Enhancement/Detection of Vessel Trees in Retinal-Images
Abstract
Retinal-images, which normally involve blood-vessel trees, can
play an important role in many crucial applications, e.g.,
security applications (e.g., personal identification) and
diagnostic applications (e.g., diseases detection). In all
cases, the starting point in such applications is the
detection of these vessel trees. This procedure can be seen
as an edge detection procedure.
To produce such images, a special camera is used to picture
the eye-fundus. Unfortunately, this picturing procedure not
only produces the vascular patterns in eye-fundus, but some
undesired noise patterns as well.
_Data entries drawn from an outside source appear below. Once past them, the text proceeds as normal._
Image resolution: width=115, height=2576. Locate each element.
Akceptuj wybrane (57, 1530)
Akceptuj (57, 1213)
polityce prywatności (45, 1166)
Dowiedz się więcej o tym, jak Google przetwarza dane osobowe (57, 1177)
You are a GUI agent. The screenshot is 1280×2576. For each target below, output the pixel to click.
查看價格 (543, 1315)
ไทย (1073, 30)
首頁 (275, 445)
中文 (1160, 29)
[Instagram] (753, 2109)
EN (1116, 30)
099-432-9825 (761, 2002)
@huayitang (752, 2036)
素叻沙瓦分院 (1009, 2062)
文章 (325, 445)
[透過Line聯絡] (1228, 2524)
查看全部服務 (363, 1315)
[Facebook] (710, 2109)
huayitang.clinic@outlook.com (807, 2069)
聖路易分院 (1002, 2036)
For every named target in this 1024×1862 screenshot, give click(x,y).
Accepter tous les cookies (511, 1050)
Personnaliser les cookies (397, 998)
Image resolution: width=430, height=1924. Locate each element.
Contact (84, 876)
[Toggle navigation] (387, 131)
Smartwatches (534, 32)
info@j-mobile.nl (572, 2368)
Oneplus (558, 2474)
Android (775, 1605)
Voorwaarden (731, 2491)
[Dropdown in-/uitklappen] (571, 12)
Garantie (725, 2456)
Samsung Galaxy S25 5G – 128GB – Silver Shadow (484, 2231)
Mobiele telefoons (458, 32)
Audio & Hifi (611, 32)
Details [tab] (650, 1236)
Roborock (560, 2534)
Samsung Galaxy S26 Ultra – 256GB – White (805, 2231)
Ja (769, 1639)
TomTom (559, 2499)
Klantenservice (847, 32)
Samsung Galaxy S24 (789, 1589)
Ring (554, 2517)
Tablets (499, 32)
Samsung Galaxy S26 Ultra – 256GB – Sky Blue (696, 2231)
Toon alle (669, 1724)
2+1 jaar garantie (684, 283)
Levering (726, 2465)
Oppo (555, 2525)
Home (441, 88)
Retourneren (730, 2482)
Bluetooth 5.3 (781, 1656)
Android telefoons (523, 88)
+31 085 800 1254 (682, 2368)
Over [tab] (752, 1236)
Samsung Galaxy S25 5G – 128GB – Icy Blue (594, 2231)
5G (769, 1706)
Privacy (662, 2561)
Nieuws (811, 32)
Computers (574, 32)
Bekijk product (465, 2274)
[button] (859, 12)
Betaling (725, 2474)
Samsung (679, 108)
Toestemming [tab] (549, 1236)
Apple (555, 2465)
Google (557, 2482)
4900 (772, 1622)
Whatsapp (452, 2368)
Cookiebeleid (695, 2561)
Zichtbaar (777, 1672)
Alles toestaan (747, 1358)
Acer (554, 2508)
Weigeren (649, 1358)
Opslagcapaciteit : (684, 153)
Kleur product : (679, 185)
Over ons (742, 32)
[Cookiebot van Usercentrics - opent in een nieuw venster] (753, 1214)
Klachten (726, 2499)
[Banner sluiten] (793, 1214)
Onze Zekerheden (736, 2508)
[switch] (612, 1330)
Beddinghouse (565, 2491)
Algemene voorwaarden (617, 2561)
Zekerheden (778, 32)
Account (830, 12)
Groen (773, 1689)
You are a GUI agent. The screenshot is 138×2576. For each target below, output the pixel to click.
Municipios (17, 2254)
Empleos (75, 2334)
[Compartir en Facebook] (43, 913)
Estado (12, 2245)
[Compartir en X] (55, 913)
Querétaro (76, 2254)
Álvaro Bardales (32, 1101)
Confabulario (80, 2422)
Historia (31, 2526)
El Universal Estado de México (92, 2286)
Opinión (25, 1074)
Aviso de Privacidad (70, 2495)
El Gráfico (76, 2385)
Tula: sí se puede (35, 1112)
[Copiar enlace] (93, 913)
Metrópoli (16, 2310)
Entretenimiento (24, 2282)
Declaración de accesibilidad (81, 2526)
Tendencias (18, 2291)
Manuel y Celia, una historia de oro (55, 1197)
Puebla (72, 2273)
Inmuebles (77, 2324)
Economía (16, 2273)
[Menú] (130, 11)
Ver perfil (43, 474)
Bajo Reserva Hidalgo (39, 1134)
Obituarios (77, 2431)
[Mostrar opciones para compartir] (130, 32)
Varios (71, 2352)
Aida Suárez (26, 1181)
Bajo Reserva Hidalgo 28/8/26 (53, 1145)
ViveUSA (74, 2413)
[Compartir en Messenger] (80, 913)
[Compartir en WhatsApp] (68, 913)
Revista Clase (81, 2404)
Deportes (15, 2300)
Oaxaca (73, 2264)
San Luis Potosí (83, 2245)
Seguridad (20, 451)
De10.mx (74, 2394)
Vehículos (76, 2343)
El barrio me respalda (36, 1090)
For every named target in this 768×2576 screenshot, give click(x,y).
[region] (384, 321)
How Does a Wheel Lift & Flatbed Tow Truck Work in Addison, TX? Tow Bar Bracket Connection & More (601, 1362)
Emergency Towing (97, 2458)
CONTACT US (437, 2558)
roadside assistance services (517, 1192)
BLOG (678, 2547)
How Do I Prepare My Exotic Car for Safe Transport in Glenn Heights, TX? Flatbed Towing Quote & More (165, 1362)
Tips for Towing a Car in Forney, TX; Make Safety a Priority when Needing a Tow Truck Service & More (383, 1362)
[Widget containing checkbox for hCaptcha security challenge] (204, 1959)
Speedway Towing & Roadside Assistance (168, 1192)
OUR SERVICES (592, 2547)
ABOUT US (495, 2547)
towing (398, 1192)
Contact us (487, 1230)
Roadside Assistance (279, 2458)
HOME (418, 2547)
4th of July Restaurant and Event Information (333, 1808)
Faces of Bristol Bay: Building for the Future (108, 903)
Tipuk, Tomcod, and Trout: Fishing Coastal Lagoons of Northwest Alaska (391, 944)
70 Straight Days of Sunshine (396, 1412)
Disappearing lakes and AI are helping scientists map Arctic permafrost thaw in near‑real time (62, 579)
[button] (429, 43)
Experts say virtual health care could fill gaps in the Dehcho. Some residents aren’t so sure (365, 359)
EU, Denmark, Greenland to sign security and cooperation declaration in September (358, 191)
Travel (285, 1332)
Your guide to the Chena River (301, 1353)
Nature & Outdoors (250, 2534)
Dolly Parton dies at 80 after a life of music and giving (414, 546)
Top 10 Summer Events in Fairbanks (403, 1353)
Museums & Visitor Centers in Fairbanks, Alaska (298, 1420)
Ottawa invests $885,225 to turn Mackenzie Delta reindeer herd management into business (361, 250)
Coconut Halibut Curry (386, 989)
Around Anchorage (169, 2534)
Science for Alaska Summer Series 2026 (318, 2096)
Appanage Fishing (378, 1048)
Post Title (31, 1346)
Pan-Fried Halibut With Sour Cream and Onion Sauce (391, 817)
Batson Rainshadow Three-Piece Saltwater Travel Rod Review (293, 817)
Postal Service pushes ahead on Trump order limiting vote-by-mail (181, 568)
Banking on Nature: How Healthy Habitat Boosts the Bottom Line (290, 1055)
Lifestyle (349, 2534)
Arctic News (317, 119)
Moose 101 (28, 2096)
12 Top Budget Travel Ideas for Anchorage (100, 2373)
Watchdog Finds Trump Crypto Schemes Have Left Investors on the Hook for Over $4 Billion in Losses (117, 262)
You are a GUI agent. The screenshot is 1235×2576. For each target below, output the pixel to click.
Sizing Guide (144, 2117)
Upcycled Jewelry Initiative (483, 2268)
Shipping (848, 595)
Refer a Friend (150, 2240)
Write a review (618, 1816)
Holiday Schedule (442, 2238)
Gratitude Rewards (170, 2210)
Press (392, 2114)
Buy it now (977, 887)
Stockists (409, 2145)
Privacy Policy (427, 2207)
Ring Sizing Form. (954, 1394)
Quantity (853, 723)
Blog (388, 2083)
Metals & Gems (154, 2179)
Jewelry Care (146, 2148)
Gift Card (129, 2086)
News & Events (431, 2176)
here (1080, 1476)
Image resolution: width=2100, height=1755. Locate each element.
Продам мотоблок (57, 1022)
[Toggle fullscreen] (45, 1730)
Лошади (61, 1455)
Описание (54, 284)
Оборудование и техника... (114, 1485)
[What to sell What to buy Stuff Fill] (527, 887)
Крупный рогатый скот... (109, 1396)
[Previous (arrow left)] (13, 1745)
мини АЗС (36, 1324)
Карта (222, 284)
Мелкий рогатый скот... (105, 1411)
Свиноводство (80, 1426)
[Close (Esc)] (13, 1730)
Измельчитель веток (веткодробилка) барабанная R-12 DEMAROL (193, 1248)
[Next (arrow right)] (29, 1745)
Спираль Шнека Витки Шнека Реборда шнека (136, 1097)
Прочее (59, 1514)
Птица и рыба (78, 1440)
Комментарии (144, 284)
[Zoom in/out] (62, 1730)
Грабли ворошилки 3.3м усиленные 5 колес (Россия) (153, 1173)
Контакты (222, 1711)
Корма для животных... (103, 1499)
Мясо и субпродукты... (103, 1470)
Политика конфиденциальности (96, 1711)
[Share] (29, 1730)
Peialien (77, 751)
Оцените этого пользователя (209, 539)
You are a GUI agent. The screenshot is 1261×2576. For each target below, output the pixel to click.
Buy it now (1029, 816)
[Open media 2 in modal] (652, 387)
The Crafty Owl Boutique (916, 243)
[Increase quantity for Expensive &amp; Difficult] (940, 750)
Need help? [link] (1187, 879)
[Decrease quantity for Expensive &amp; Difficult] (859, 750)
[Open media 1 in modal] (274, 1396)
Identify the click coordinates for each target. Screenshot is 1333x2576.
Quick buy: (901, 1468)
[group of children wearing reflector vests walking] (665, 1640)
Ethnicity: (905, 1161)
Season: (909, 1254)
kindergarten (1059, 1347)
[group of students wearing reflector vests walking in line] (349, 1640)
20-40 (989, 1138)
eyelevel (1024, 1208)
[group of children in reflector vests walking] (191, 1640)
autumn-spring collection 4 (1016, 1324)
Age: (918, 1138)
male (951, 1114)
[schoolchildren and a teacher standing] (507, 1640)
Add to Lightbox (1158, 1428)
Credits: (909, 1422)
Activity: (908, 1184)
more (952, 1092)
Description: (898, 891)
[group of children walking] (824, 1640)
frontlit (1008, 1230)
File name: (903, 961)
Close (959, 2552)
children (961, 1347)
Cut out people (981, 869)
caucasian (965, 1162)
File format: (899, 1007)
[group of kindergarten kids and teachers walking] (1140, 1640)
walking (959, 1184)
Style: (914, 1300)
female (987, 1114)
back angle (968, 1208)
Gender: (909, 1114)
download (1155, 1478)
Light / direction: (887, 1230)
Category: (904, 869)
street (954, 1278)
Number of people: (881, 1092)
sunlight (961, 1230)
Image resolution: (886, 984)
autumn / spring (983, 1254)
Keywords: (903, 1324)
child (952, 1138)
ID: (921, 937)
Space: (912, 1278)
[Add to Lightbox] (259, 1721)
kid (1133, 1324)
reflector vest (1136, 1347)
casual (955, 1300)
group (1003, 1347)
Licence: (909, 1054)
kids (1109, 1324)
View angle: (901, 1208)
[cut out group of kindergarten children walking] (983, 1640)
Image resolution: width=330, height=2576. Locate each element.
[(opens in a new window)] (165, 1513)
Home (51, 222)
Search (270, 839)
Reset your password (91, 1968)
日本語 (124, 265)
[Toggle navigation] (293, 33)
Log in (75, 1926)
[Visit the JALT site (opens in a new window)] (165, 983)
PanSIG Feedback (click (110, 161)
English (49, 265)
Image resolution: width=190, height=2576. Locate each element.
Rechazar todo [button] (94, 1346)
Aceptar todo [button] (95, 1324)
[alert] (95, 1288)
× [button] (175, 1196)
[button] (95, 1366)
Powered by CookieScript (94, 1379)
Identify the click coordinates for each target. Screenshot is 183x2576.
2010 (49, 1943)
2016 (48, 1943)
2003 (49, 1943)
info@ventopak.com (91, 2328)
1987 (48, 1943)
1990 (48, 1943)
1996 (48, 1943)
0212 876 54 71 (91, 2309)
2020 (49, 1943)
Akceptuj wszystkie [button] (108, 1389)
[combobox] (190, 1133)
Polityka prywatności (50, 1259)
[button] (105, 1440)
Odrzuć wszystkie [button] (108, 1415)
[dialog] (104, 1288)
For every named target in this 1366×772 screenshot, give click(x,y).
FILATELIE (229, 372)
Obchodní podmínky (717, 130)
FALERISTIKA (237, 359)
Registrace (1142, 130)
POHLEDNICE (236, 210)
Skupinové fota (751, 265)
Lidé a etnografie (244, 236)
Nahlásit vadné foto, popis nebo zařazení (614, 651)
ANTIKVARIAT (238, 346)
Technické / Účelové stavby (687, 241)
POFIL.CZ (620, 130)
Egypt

Due to such noise, edge
detection algorithms might fail to detect parts of existing
vessels or might produce parts of un-existing vessels. Hence,
unsatisfactory results are yielded. To achieve better edge
detection results, an image enhancement procedure, which
attenuates the noise signal and boosts the image signal, is
needed to be applied first.
In this proposed project, the issue of vessel
enhancement/detection will be investigated. The main
objective of this project is to come up with specializedvessel
enhancement/detection schemes. These schemes will take in
their consideration the nature of vascular patterns, as well
as the nature of applications. Hence, they expected to
achieve not only robust edge detection results, but facilitate
the retinal-image original application as well.